GOAL OF THE EXERCISE:
Check three statements against the passage on early Greek texts and answer yes or no for each, quoting the deciding words. 1. The three lines on Nestor's Cup run left to right. 2. According to Peter Gainsford, all extant Greek writing from before about 540 BCE is framed as an utterance for the moment it is read. 3. The epitaph of the Roman crier is written in the voice of the stone.

Early Greek Texts Speak to the Reader
The Greeks invented scripts for their own language based on Phoenician writing during the eighth century BCE. From the eighth century BCE we have a few short Greek texts written on pottery or carved or scratched into stone. Nestor’s Cup from the settlement of Pithekoussai on an island in the Gulf of Naples is especially famous since it seems to allude to a character in the Iliad (less famously, all three lines go from right to left like in the Semitic languages, not left to right like in later European alphabets – other early inscriptions alternate between right to left and left to right like an ox plowing a field). But classicist Peter Gainsford tells us that these early Greek texts have something in common:
All extant Greek writing from before about 540 BCE is framed as an utterance designed for the moment at which it is read – declarative statements, instructions, etc. for the reader at the moment of reading it. We have no direct evidence that writing was used to transcribe anything at all until after that point. (See further Jesper Svenbro, “Phrasikleia”, opening chapter.) [JSTOR]
Peter Gainsford, comment to the Kiwi Hellenist blog, “Getting the Iliad Right” 1 March 2017 https://kiwihellenist.blogspot.com/2017/03/getting-iliad-right.html
Many of these inscriptions speak as if they were the object they are written on.
Nestor’s cup never pursed its rim and spoke, and the kore-statue of the woman Phrasikleia never opened its mouth and said that it would be forever a maiden, never a bride. They speak when someone else reads their words aloud. The words were composed by someone who scratched or carved them on the stone, but they are in the voice of the cup or the statue. That is different from a Near Eastern royal inscription which speaks in the voice of the king: “I am Darius, King of Kings.” It is also different from biblical stories which speak in an anonymous voice of authority: “in the beginning God created heaven and earth,” “the LORD spoke to Moses in the wilderness of Sinai.” As late as the first century BCE, a Roman crier (praeco)1 still had his epitaph written in the voice of the stone:
This silent stone begs that you halt, stranger, while it shows what the man whose shade it covers entrusted it to reveal. Here lays buried the bones of Olus Granius, a praeco (‘crier’), a man of modesty, temperance, and great trustworthiness. That is all. He desired that you should not be ignorant of this. Farewell! Aulus Granius Stabilio, freedman of Marcus, a praeco, (erected this).

MATERIAL:
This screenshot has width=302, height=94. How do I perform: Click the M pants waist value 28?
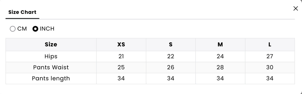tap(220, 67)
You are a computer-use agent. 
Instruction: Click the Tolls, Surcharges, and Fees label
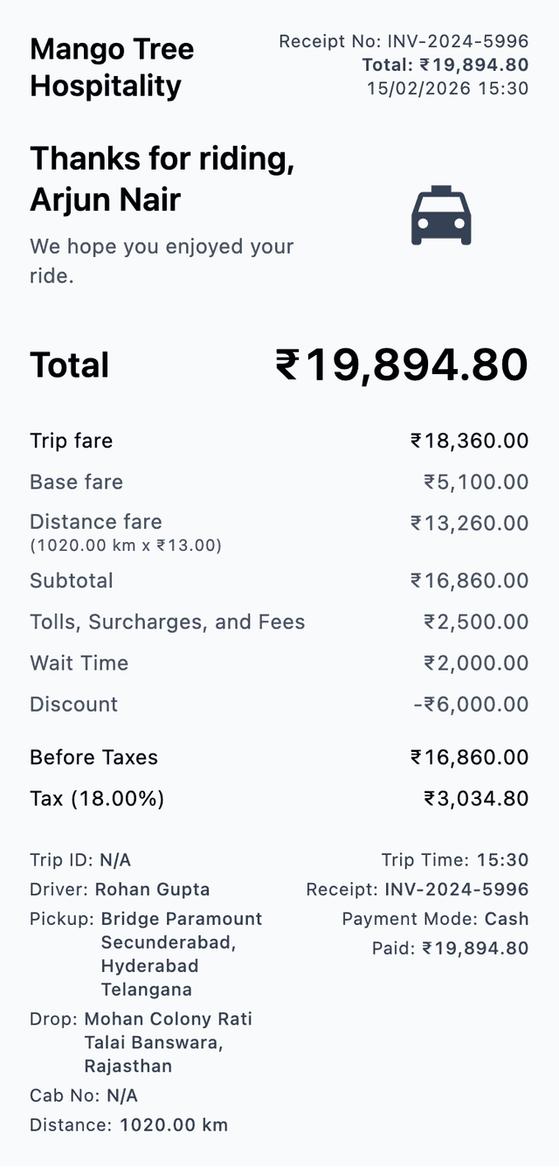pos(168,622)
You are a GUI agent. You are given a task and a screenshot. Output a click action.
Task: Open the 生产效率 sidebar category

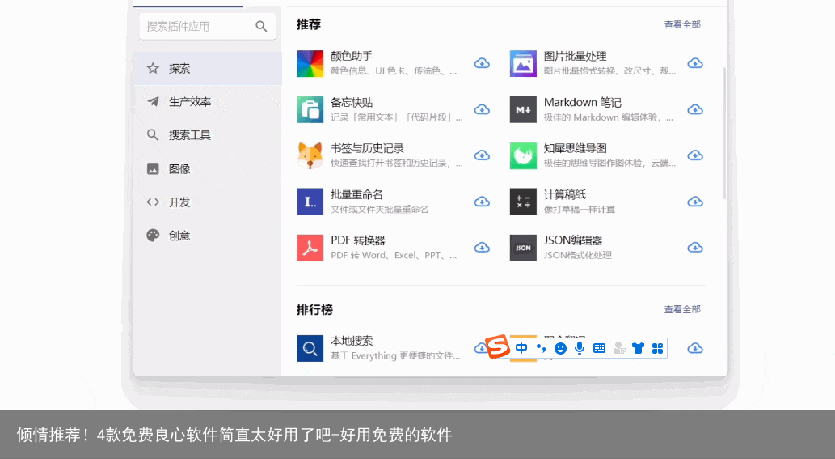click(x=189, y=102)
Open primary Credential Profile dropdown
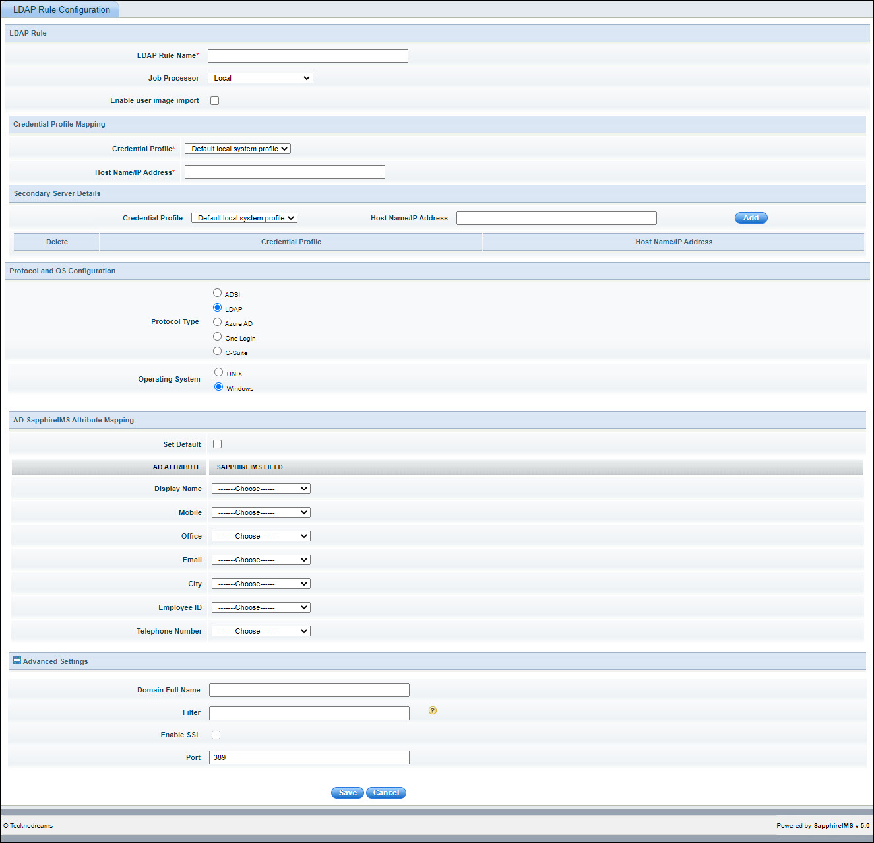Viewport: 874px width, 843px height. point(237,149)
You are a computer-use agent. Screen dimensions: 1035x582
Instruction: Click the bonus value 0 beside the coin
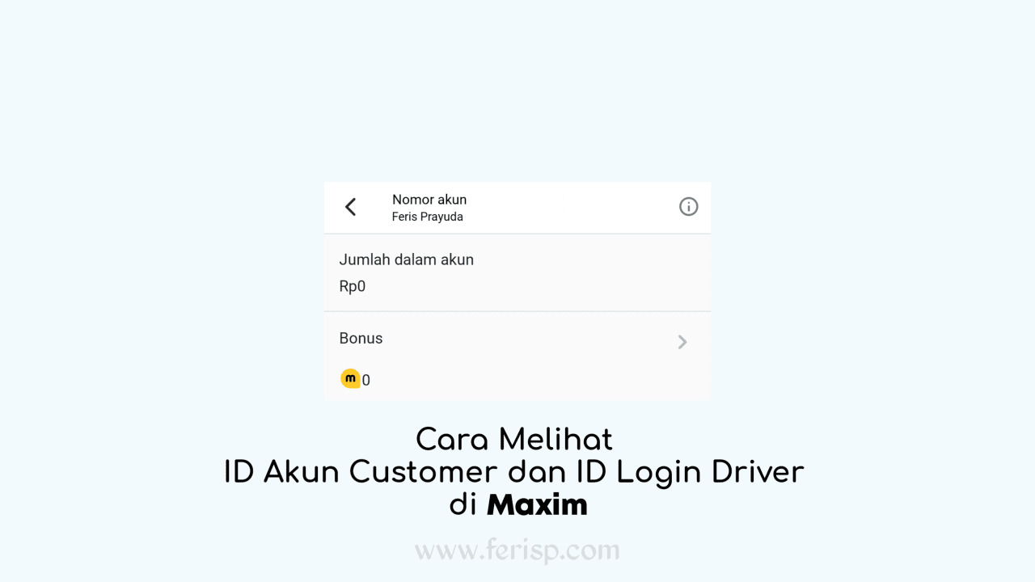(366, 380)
...
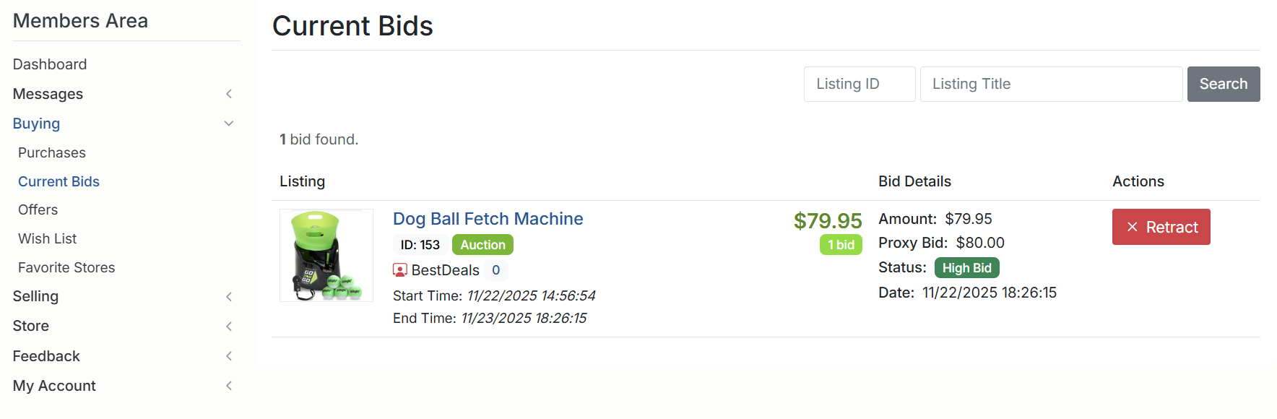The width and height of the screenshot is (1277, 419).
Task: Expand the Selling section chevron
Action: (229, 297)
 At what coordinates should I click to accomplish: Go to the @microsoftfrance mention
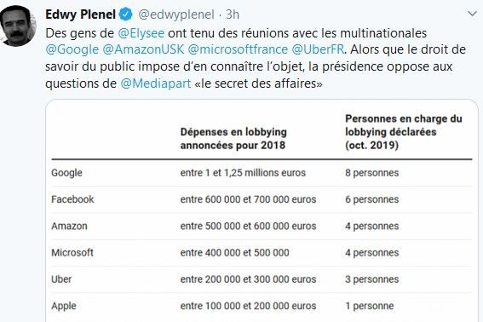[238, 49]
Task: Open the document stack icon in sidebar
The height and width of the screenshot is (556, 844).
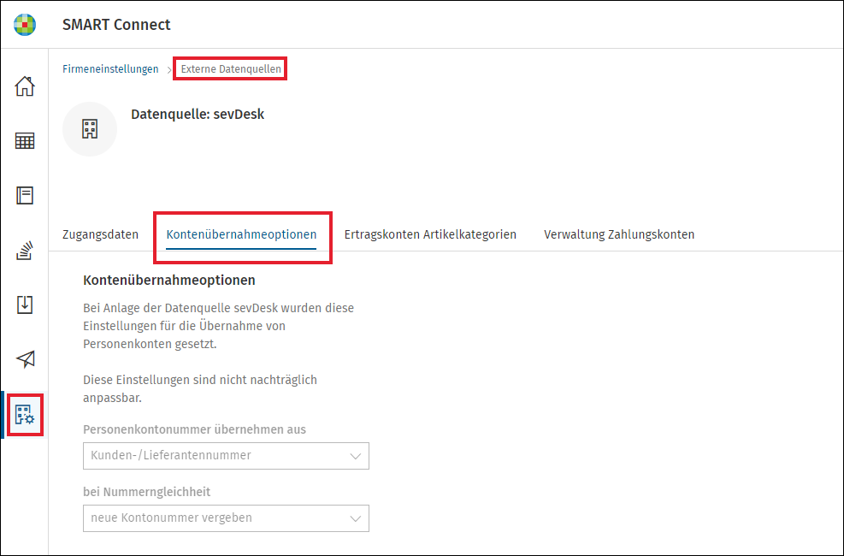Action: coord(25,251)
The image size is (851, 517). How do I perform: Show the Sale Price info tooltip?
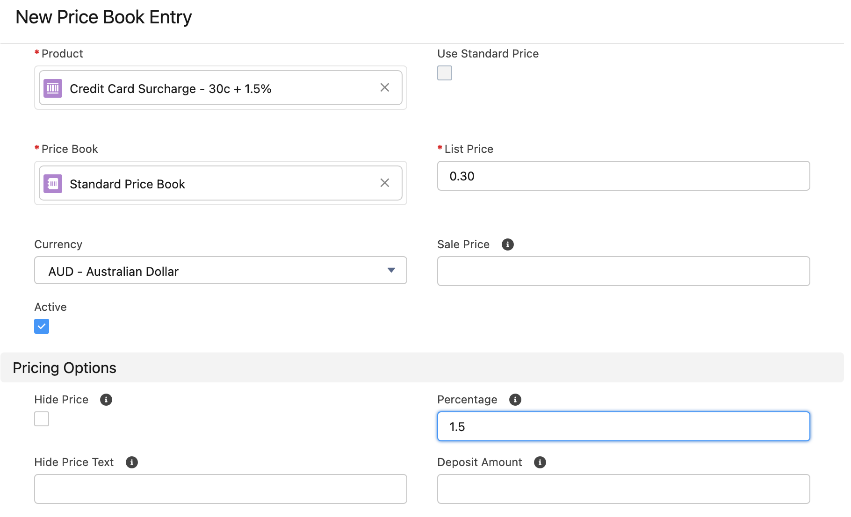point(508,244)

TASK OUTPUT:
1. No: "all three lines go from right to left like in the Semitic languages, not left to right like in later European alphabets"
2. Yes: "All extant Greek writing from before about 540 BCE is framed as an utterance designed for the moment at which it is read"
3. Yes: "a Roman crier (praeco)1 still had his epitaph written in the voice of the stone"